SIV infection of pigtailed macaques is a highly representative and well-characterized animal model for HIV neuropathogenesis studies including SIV-infected animals on ART. The pigtailed macaque model of accelerated SIV-associated CNS disease provides an excellent opportunity to study and develop prognostic markers of HAND for HIV-infected individuals in a controlled setting that offers high translational value. In addition, similar to observations in ART-treated HIV-infected patients, we have reported evidence of ongoing neurodegenerative and inflammatory changes in pigtailed macaques treated with suppressive ART. Biomarkers of HAND provide us with the capability of tracking the CNS status of SIV-infected macaques serially throughout studies, thereby optimizing a biomarker panel that may be valuable for monitoring the development of HAND in clinical settings.
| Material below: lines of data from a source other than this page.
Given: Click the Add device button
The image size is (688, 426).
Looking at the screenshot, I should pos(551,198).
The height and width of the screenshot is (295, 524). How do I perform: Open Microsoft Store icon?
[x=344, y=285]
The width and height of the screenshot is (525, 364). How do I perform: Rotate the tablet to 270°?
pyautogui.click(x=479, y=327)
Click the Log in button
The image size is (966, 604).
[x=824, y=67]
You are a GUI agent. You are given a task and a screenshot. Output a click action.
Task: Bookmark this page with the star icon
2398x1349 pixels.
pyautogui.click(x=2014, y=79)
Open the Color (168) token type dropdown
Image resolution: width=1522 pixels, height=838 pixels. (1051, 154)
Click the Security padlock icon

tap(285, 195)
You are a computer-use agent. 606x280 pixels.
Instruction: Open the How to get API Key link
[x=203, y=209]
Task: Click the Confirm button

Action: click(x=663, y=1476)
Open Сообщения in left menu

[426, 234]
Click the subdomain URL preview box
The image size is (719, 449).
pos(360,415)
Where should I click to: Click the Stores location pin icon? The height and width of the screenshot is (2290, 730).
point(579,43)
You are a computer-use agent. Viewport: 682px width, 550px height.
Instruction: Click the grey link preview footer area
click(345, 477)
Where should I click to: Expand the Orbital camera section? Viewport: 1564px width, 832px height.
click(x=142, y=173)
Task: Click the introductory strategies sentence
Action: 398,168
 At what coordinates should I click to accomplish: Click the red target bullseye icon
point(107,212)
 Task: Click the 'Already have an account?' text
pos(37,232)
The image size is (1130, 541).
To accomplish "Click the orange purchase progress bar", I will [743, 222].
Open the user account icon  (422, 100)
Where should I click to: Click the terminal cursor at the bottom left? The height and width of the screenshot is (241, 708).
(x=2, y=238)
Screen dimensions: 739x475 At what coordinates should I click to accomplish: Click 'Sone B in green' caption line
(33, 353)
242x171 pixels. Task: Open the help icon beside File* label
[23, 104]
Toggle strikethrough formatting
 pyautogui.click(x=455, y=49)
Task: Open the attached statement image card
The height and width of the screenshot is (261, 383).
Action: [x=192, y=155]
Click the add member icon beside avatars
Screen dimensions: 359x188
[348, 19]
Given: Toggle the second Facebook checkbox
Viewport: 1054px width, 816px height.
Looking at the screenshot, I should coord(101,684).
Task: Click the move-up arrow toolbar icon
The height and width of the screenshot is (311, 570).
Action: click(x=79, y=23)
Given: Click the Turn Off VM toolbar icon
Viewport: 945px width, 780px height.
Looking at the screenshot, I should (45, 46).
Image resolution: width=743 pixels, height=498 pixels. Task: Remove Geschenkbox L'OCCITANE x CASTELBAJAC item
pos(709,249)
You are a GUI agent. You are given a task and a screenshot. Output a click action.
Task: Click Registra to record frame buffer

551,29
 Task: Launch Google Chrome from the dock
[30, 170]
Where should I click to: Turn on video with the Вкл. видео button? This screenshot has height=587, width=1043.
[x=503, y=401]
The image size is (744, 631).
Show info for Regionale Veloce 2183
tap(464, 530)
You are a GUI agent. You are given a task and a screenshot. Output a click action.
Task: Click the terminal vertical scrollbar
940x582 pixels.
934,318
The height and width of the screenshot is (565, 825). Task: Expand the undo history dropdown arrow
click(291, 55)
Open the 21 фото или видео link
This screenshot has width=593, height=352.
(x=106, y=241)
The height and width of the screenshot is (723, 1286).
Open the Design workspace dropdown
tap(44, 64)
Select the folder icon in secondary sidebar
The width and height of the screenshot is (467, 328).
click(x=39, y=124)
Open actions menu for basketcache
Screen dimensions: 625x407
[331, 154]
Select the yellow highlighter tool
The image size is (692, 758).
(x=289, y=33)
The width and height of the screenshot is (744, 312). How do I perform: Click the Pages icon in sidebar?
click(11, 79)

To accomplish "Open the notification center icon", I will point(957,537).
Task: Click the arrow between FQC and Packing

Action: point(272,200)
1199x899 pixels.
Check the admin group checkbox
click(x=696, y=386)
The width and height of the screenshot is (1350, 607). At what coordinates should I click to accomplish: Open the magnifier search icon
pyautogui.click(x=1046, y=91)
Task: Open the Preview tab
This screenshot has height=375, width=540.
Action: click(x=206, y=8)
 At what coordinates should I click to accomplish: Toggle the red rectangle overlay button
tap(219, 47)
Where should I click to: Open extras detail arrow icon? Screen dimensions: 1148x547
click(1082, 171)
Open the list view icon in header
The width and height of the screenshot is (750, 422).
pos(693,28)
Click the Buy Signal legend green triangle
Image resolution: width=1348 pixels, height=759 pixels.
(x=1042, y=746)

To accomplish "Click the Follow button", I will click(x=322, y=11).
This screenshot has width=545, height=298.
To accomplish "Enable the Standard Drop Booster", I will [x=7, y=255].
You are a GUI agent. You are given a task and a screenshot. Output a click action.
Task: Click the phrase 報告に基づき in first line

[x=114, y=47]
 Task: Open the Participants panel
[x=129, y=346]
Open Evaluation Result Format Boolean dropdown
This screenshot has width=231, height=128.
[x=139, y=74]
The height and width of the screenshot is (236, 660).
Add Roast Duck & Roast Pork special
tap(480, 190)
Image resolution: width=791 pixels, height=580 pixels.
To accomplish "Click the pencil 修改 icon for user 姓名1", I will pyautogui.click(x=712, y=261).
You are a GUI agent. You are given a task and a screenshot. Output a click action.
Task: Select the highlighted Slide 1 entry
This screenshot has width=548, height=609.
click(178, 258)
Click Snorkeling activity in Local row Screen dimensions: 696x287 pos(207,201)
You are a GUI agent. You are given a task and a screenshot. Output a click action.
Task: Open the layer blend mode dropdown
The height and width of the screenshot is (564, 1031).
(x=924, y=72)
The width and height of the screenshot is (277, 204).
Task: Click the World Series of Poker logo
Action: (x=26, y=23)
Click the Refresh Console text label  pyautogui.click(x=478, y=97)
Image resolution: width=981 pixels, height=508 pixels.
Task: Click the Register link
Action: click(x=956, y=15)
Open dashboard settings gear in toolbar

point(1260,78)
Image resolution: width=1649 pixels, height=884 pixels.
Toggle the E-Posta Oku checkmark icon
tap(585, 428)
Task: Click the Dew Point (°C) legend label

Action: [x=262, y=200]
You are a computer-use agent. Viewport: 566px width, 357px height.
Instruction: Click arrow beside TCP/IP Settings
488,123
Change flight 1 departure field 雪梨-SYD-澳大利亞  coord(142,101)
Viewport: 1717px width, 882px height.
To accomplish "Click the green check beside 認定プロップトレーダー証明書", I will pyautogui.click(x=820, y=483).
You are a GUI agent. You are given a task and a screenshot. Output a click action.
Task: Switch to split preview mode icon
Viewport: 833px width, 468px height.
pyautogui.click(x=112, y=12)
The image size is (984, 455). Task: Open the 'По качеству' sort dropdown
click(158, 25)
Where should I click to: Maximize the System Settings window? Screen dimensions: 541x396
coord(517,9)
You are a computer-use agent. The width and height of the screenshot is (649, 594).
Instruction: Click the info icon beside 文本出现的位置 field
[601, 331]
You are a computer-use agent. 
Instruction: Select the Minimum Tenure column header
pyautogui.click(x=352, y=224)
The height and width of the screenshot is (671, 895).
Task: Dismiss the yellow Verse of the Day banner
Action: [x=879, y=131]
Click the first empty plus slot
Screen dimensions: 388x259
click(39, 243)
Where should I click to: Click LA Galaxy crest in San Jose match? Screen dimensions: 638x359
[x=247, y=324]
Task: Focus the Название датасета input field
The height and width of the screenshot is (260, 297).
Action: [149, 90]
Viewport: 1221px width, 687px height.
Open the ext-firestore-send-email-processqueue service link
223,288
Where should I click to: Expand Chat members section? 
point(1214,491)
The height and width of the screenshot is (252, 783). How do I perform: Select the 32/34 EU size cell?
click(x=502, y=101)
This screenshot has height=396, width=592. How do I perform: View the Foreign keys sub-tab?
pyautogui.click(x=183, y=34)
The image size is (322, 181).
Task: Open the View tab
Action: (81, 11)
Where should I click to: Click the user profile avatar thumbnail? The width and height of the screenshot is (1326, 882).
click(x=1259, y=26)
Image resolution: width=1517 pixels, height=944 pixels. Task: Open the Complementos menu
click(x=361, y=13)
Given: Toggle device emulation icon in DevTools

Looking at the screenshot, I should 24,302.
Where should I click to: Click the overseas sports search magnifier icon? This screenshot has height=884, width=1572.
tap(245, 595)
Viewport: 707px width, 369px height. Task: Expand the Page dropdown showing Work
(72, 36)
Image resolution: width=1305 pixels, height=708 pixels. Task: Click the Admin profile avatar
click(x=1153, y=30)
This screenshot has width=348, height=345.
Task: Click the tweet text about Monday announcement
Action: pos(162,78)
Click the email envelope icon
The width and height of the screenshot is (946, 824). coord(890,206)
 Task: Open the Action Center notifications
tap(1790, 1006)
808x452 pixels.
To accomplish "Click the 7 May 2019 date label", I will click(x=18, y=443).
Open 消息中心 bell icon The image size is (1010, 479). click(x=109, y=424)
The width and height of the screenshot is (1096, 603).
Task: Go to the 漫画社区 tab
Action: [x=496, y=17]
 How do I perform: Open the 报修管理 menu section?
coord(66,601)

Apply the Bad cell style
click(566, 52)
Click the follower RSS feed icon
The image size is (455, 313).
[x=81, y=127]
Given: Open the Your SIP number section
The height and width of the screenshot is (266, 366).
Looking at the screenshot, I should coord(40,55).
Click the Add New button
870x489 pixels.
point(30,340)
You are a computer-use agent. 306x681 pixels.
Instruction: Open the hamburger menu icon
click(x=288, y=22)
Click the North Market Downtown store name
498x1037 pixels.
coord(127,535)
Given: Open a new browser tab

In addition to contributing to our understanding of the pathogenesis of HAND, the SIV/pigtailed macaque model also provides an excellent opportunity to test innovative approaches to eliminate the latent HIV CNS reservoir. Finally, our SIV ART studies also have identified potential adjunctive therapies for HAND including maraviroc, minocycline, and a combination of fluconazole and paroxetine (Kelly et al. 2013; Meulendyke et al. 2014; Zink et al. 2005); the SIV ART model we have established will facilitate testing additional therapies for HAND.